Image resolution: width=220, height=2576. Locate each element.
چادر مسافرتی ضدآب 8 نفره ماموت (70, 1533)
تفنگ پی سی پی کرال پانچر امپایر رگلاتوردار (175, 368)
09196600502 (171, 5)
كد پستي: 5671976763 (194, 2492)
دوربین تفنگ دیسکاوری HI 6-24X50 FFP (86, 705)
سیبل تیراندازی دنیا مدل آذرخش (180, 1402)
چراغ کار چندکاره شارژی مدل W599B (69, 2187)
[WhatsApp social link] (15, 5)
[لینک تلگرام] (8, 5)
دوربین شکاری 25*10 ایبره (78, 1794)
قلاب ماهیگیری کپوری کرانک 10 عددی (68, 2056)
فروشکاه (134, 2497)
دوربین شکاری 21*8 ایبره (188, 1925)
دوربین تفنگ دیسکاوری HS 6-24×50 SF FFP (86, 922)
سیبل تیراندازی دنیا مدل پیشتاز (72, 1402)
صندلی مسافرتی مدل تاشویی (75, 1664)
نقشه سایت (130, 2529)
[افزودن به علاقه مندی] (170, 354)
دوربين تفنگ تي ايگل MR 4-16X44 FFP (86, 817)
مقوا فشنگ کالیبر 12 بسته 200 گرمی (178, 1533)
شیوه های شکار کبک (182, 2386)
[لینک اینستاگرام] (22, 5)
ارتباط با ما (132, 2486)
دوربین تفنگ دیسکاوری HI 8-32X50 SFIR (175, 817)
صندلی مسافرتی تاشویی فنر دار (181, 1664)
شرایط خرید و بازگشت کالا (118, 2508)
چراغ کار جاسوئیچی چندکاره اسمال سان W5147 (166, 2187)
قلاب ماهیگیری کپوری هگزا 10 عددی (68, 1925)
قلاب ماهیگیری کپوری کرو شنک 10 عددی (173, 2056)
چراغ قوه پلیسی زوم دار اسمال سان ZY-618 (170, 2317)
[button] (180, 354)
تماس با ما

» **What the task requires**
Find and copy each line of the listing above that holds the word "دنیا".

» **Result of the exercise**
سیبل تیراندازی دنیا مدل آذرخش (180, 1402)
سیبل تیراندازی دنیا مدل پیشتاز (72, 1402)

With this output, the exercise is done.